"The Essay Alchemist,"Alex Dally MacFarlane
"The Grand Old Duke of Perth," Tom Conoboy
"An Old-Time Girl," Barbara Krasnoff
Here is the pot: a screen of light carefully arranged to show words black-on-white.
Here are the ingredients:
Alphabets pour tap-tapping in, consonants and vowels and punctuation marks swill together, mingling like ouroborean inks. The tail of an apostrophe curls with a lover's grace into the open fold of a 'c'. A hungry 'u' devours a cluster of lost commas.
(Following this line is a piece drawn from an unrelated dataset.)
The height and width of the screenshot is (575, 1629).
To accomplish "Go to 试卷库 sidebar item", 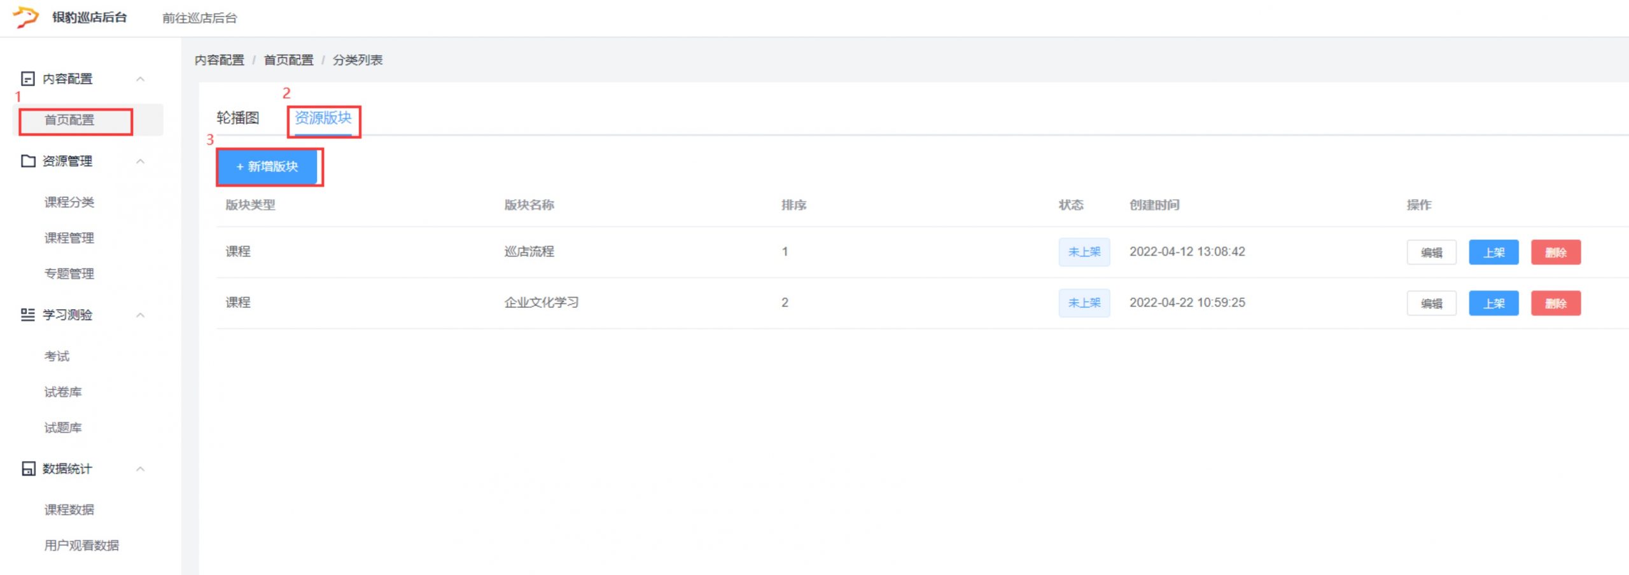I will [x=63, y=392].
Take up a knife, make an incision; a drill, make a hole; a small scoop, remove just the right amount. Five grams, say the experts. Any more and there might be damage. Any less and the concoction will sag, lacking that crucial element. In it falls, a grey lump at first until the heat makes it melt, and in strings of intellect it is mixed.
Books make mountains beside the alchemist's pot, speckled with post-it notes like trees. A page is selected, a choice phrase. Carefully excised, lowered in, they intersperse with the rest like lamp-light on a dark street.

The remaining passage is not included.